Protection at international level of the rights and freedoms of persons with disabilities



Decision 2010/48/EC on the conclusion, by the European Community, of the United Nations Convention on the Rights of Persons with Disabilities


The decision adopts on behalf the European Community (now the EU) the United Nations Convention on the rights of persons with disabilities, included in the annex to the decision.


This international Convention is intended to ensure the full enjoyment of all human rights and fundamental freedoms by persons with disabilities.

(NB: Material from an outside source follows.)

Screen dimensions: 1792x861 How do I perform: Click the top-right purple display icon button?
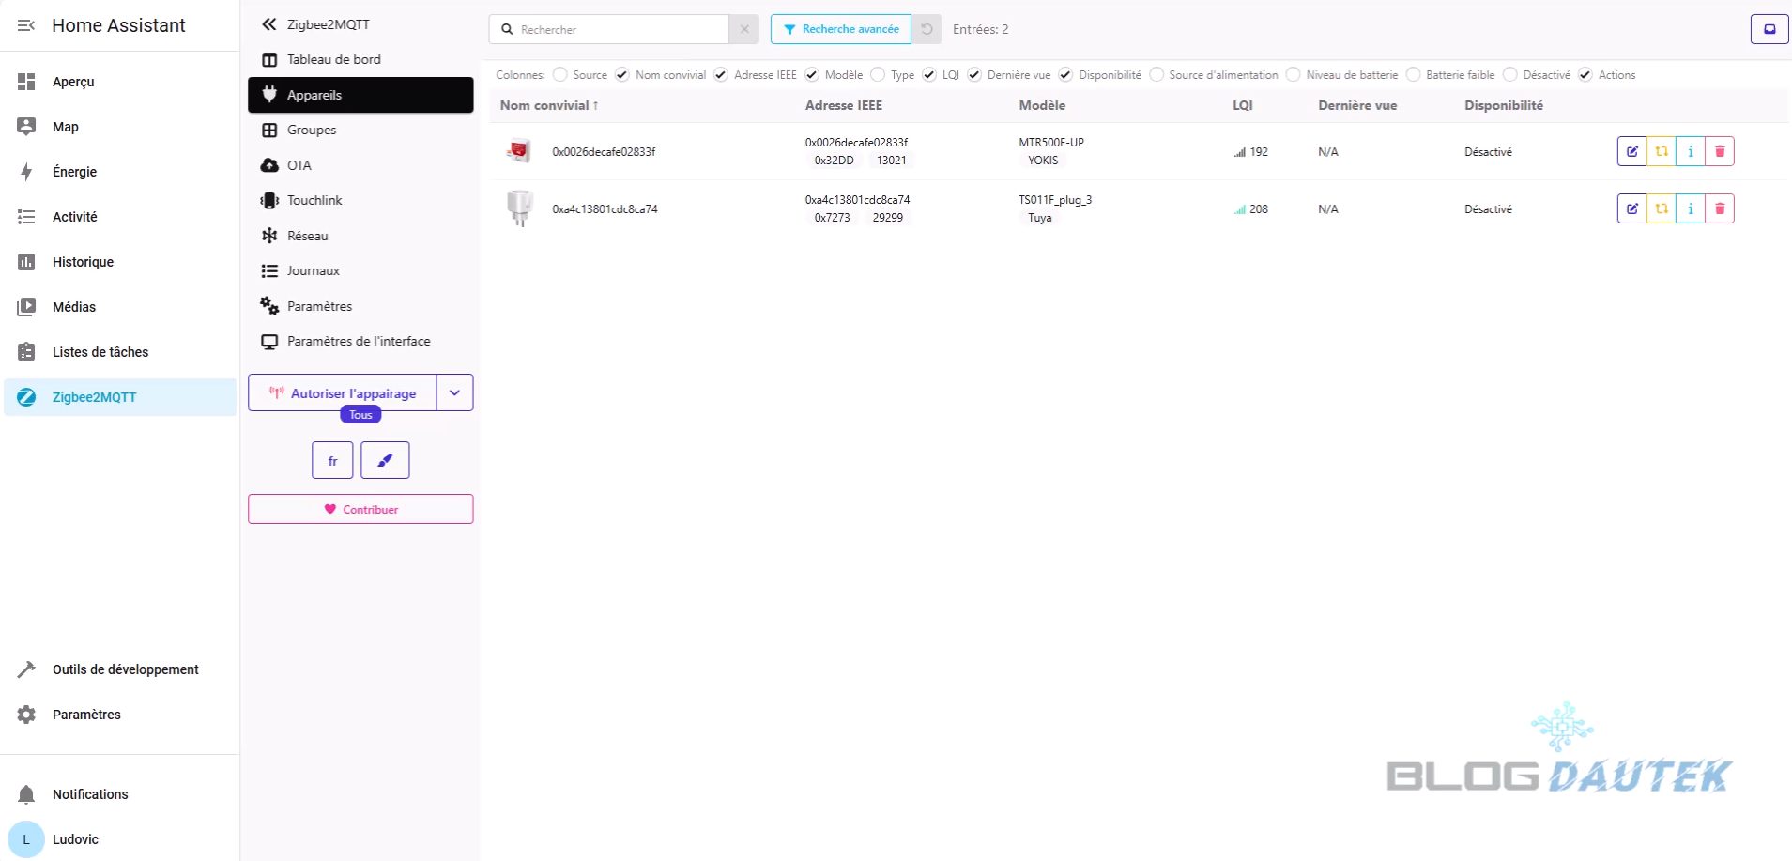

To this end, the Convention is based on a series of principles:

  • respect for the dignity, autonomy and independence of persons;
  • non-discrimination;
  • participation and inclusion in society;
  • respect for difference and acceptance of persons;
  • equality of opportunity;
  • accessibility, in particular access to transportation, information and communications, public facilities and services, in urban and rural areas;
  • equality between men and women;
  • respect for the identity of children with disabilities and for their evolving capacities.

Countries which are party to the convention must take all necessary measures to ensure respect for these principles on an ongoing basis. They also undertake to support the economic, social and cultural rights of persons with disabilities.

In addition, persons with disabilities should be consulted in the development and implementation of legislation and policies relating to them.

Protection against discrimination

All discrimination on the basis of disability is prohibited and persons with disabilities are to receive equal and effective legal protection.

The convention contains specific rules in relation to 2 population groups:

  • women with disabilities, who are subject to multiple discrimination. Measures are to be taken to ensure their full development and their autonomy;
  • children with disabilities, who are entitled to protection of their best interests in decisions affecting them, also have the right to express their views freely and to be provided with appropriate assistance.

Countries which are parties to the convention undertake to combat stereotypes and to promote awareness of the capabilities of persons with disabilities.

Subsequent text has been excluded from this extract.